Compito 1 →
Rispondi a queste domande sulla recensione riportata qui sotto.
(a) A quale durata si avvicina American Doll Posse?
(b) Sotto quale durata, ormai, i film non scendono quasi mai?
(c) In quale città e in che data è atteso il concerto di Tori Amos?

Testo di partenza →
┄┄┄┄┄┄┄┄┄┄┄┄┄┄┄┄┄┄┄┄
Ma i due dischi hanno in comune un problema: la durata. Se si sente troppo la lunghezza dei singoli pezzi di Year Zero, in cui ogni traccia ha una coda rumoristica che in sè sarebbe anche positiva, se questa caratteristica non fosse ripetuta per tutti i brani del disco, il minutaggio di American Doll Posse sfiora l’ora e venti. Troppo, decisamente troppo.
Ma pare che la questione durata sia una caratteristica comune dei prodotti dello show business oggi: ormai i film non durano praticamente mai meno di due ore, e moltissimi dischi, appunto, hanno minuti e minuti che potrebbero essere eliminati, o, perché no, messi in un altro disco (in là nel tempo, furbetti, se no siamo punto e a capo).

Comunque, tutto sommato, sono contento: i due più che quarantenni ancora se la cavano, e non solo su disco. Dopo avere visto il concerto dei NIN, e avendo visto Tori Amos più volte (e aspettando la data del 30 maggio a Firenze), posso tranquillamente dire che offrono degli ottimi concerti. Adesso mi prendo una giornata di ferie e ascolto American Doll Posse e Year Zero un’altra volta.
┄┄┄┄┄┄┄┄┄┄┄┄┄┄┄┄┄┄┄┄
Dati forniti →

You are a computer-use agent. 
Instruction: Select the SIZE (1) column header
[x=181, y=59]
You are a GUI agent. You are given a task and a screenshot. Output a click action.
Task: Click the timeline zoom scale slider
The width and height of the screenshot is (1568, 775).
┄┄┄┄┄┄┄┄┄┄┄┄┄┄┄┄┄┄┄┄
Compito 2 →
Trascrivi come elenco numerato tutte le righe del listato riportato sopra, tralasciando quelle vuote.

Risultato corretto 1 →
(a) Sfiora l'ora e venti.
(b) Due ore.
(c) A Firenze, il 30 maggio.

Risultato corretto 2 →
1. You are a computer-use agent. 
2. Instruction: Select the SIZE (1) column header
3. [x=181, y=59]
4. You are a GUI agent. You are given a task and a screenshot. Output a click action.
5. Task: Click the timeline zoom scale slider
6. The width and height of the screenshot is (1568, 775).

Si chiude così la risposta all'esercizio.